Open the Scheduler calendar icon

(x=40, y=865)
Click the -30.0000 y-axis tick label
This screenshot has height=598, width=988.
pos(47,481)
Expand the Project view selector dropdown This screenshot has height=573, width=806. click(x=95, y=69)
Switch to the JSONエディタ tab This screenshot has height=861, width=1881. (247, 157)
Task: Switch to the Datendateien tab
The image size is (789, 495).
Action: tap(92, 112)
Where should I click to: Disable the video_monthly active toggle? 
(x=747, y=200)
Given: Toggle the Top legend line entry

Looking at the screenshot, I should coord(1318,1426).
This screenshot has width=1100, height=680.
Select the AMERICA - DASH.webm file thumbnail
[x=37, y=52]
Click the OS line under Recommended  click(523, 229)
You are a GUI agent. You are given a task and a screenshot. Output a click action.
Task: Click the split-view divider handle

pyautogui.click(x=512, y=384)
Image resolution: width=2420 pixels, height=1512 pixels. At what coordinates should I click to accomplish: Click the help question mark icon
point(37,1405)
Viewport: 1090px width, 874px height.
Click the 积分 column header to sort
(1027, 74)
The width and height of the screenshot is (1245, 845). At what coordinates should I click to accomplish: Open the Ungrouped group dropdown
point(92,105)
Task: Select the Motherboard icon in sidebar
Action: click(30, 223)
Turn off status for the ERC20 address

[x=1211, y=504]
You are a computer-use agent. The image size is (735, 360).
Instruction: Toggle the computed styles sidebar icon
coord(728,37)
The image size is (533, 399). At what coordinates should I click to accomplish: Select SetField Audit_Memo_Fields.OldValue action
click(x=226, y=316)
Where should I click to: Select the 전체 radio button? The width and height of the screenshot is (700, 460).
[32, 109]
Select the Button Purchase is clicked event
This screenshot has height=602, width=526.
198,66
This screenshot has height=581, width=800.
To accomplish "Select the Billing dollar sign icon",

__WHAT IS NEEDED__. Write out every line of the records above as a numbered list, leaving out the blank lines.

__RESPONSE BELOW__.
1. Open the Scheduler calendar icon
2. (x=40, y=865)
3. Click the -30.0000 y-axis tick label
4. This screenshot has height=598, width=988.
5. pos(47,481)
6. Expand the Project view selector dropdown This screenshot has height=573, width=806. click(x=95, y=69)
7. Switch to the JSONエディタ tab This screenshot has height=861, width=1881. (247, 157)
8. Task: Switch to the Datendateien tab
9. The image size is (789, 495).
10. Action: tap(92, 112)
11. Where should I click to: Disable the video_monthly active toggle? 
12. (x=747, y=200)
13. Given: Toggle the Top legend line entry
14. Looking at the screenshot, I should coord(1318,1426).
15. This screenshot has width=1100, height=680.
16. Select the AMERICA - DASH.webm file thumbnail
17. [x=37, y=52]
18. Click the OS line under Recommended  click(523, 229)
19. You are a GUI agent. You are given a task and a screenshot. Output a click action.
20. Task: Click the split-view divider handle
21. pyautogui.click(x=512, y=384)
22. Image resolution: width=2420 pixels, height=1512 pixels. At what coordinates should I click to accomplish: Click the help question mark icon
23. point(37,1405)
24. Viewport: 1090px width, 874px height.
25. Click the 积分 column header to sort
26. (1027, 74)
27. The width and height of the screenshot is (1245, 845). At what coordinates should I click to accomplish: Open the Ungrouped group dropdown
28. point(92,105)
29. Task: Select the Motherboard icon in sidebar
30. Action: click(30, 223)
31. Turn off status for the ERC20 address
32. [x=1211, y=504]
33. You are a computer-use agent. The image size is (735, 360).
34. Instruction: Toggle the computed styles sidebar icon
35. coord(728,37)
36. The image size is (533, 399). At what coordinates should I click to accomplish: Select SetField Audit_Memo_Fields.OldValue action
37. click(x=226, y=316)
38. Where should I click to: Select the 전체 radio button? The width and height of the screenshot is (700, 460).
39. [32, 109]
40. Select the Button Purchase is clicked event
41. This screenshot has height=602, width=526.
42. 198,66
43. This screenshot has height=581, width=800.
44. To accomplish "Select the Billing dollar sign icon",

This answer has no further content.